> [Action item] Every line from the one containing "Image resolution: width=360" through the end of the data is to be copied exactly, and nothing outside that range.

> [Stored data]
■ ■ ■
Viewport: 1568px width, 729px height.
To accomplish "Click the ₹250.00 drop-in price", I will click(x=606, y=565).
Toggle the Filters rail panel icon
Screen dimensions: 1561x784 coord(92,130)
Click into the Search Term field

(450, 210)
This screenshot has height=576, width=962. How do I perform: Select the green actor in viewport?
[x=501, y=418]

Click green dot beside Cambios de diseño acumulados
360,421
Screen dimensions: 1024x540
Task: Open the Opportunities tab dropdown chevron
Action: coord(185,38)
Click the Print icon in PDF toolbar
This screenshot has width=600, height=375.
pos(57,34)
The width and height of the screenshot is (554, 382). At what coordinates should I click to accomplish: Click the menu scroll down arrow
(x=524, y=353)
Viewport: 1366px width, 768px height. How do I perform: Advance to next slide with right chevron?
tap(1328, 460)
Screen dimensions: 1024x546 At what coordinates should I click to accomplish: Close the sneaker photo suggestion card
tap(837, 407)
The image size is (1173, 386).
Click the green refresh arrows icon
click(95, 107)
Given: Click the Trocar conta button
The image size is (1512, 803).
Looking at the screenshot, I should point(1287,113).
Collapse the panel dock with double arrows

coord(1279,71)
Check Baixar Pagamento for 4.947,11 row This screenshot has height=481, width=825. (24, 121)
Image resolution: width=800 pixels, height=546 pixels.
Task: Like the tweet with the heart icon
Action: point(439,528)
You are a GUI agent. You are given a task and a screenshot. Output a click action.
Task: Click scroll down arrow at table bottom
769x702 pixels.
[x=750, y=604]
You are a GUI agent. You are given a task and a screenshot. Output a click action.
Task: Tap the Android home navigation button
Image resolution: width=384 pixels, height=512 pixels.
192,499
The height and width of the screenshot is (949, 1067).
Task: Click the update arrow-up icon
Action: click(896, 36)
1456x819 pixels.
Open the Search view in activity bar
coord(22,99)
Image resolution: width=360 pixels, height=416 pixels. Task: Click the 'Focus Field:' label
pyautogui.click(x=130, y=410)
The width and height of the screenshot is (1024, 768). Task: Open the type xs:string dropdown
■ ■ ■
> [Result of this task]
Image resolution: width=360 pixels, height=416 pixels. Task: Click the 'Focus Field:' label
pyautogui.click(x=130, y=410)
The width and height of the screenshot is (1024, 768). Task: Open the type xs:string dropdown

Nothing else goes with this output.